::: Input for this task

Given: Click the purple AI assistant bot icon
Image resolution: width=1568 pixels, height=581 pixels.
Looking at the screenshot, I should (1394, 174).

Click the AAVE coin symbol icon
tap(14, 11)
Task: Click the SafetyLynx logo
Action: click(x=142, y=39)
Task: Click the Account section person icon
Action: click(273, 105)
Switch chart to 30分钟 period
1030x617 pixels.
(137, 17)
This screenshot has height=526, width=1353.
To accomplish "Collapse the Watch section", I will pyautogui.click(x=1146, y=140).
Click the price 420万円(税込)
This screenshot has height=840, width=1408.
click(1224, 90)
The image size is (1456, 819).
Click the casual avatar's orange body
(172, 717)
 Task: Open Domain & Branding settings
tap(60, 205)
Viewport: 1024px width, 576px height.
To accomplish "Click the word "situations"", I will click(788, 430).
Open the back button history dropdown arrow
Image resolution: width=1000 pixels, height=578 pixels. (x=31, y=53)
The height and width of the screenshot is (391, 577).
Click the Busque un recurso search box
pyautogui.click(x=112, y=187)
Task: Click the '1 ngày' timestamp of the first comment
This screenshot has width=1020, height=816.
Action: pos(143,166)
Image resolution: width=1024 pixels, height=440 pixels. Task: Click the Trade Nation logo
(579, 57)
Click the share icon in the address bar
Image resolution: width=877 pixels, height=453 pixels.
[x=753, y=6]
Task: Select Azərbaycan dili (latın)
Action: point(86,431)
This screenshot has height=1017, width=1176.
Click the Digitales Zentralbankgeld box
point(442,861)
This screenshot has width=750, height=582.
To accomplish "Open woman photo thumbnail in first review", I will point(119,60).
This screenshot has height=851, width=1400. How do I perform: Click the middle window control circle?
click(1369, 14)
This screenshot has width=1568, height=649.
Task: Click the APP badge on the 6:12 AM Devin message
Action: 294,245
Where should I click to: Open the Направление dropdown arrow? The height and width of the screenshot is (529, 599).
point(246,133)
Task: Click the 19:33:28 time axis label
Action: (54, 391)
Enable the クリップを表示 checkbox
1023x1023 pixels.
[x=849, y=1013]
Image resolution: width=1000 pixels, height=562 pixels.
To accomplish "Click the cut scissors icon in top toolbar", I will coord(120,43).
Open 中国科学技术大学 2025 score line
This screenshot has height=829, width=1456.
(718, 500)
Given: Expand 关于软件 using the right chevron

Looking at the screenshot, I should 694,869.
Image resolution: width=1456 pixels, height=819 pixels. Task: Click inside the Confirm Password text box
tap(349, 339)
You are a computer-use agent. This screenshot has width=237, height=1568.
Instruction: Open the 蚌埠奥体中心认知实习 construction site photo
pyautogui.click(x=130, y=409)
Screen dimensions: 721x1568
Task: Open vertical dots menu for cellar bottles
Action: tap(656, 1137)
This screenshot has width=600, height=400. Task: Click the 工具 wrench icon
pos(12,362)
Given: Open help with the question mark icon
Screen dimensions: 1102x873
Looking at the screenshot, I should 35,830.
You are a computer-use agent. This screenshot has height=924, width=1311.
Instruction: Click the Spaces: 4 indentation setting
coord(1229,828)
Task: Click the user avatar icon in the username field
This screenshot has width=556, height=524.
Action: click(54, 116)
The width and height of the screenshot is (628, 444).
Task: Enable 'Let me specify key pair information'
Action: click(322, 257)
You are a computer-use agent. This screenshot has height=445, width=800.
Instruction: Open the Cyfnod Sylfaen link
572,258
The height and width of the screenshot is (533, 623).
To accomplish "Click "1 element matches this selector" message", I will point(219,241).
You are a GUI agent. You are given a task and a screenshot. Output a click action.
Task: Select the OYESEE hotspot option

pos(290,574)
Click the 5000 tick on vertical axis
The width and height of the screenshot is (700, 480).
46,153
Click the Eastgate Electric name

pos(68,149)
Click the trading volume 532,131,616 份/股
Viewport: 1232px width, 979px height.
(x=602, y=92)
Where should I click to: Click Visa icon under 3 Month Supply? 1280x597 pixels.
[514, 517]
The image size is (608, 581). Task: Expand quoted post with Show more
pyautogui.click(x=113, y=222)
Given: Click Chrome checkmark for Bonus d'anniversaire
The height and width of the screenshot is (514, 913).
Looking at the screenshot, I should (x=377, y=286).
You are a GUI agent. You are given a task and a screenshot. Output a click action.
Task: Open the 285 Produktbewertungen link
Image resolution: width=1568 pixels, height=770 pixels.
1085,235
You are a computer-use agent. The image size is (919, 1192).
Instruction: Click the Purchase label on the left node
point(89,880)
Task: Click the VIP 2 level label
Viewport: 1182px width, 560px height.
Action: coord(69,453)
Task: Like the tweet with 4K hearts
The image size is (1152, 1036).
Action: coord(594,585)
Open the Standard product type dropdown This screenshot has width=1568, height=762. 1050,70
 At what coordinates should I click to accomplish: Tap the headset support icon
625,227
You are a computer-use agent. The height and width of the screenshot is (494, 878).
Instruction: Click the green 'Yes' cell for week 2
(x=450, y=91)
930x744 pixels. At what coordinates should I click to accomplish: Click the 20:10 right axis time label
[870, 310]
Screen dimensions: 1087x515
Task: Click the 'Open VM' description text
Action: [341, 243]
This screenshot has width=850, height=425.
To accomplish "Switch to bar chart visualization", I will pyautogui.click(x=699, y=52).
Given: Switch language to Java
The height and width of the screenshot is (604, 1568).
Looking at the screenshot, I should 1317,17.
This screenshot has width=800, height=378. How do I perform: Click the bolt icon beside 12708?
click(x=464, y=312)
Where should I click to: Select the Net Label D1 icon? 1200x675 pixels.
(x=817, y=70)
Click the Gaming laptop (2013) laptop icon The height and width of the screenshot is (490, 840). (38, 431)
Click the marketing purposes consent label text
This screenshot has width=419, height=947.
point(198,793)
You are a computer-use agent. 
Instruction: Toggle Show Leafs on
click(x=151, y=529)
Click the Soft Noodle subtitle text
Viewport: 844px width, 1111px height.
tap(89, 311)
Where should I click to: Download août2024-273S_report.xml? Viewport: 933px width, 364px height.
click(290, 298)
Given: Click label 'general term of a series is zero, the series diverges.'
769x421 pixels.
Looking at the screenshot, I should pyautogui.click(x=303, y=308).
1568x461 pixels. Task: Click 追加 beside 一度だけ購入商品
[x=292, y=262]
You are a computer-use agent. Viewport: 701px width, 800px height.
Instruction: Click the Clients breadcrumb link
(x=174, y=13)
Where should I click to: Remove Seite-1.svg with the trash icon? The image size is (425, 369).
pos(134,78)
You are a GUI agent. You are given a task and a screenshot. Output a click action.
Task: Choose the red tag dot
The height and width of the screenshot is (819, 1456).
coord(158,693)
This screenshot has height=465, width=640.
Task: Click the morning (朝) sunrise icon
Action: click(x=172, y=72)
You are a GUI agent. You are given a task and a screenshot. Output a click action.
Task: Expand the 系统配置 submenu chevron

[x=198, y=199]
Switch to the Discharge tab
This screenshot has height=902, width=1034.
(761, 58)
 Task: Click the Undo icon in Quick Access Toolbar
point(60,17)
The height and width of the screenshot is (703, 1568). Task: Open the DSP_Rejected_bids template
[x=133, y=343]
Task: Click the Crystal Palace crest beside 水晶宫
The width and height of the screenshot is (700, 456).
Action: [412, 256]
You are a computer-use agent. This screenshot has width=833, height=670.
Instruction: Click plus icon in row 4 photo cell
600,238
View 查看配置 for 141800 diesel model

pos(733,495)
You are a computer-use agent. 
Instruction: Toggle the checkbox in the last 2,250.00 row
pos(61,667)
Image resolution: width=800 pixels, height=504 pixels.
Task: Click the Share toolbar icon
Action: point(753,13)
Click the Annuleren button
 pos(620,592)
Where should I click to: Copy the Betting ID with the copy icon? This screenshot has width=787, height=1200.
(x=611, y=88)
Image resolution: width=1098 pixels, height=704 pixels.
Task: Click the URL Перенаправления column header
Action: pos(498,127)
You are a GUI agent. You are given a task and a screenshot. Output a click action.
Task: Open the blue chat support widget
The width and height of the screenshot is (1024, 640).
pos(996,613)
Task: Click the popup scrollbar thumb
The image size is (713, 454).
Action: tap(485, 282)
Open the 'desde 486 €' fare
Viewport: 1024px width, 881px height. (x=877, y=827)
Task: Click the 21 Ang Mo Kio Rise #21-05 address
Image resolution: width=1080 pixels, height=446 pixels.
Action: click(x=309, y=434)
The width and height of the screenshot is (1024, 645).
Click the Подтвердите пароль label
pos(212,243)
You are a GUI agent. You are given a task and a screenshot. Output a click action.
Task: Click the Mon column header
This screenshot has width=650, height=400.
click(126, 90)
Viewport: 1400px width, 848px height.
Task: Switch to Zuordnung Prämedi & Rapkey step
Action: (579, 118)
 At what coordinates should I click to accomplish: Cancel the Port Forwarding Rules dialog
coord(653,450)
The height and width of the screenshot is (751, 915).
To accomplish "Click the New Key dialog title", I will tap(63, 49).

::::::

• _Task prompt_:
Search the data above for the string "first" and report each line that holds it.

• _Solution to the problem_:
Task: Click the '1 ngày' timestamp of the first comment
To accomplish "Open woman photo thumbnail in first review", I will point(119,60).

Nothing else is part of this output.